What you should do -> Go through the entries below and give the number of lines that have the string "Expand", and only that.

(Stored items)
##############################

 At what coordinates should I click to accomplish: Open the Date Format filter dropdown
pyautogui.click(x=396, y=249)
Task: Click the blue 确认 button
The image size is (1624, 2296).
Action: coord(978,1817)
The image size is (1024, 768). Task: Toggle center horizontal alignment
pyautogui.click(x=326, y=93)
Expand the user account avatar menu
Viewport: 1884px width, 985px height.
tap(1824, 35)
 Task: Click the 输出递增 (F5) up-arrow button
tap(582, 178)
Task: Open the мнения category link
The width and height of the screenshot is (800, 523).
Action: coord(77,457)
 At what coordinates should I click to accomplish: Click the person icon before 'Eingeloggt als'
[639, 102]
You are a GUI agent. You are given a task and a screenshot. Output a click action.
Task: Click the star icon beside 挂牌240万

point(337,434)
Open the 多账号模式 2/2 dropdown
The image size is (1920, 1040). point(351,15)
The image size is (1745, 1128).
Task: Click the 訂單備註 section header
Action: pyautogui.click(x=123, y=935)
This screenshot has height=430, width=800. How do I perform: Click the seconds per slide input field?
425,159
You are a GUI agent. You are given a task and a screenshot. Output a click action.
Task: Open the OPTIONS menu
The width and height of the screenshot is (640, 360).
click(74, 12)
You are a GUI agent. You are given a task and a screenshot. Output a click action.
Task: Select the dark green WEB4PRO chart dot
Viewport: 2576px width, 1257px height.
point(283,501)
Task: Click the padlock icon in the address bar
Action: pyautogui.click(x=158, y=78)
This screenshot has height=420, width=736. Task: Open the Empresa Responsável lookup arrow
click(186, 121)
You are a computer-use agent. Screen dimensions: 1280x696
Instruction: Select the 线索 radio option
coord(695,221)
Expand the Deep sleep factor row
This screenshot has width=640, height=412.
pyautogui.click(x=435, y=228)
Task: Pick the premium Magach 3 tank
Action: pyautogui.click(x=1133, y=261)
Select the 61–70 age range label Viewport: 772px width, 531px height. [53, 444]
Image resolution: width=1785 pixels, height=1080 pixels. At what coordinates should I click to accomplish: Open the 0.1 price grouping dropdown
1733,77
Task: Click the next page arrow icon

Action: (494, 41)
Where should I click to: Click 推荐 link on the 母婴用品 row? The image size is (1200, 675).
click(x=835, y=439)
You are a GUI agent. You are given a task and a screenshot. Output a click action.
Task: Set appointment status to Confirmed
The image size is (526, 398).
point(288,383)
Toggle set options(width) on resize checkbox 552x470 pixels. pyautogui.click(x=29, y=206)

##############################

Response -> 2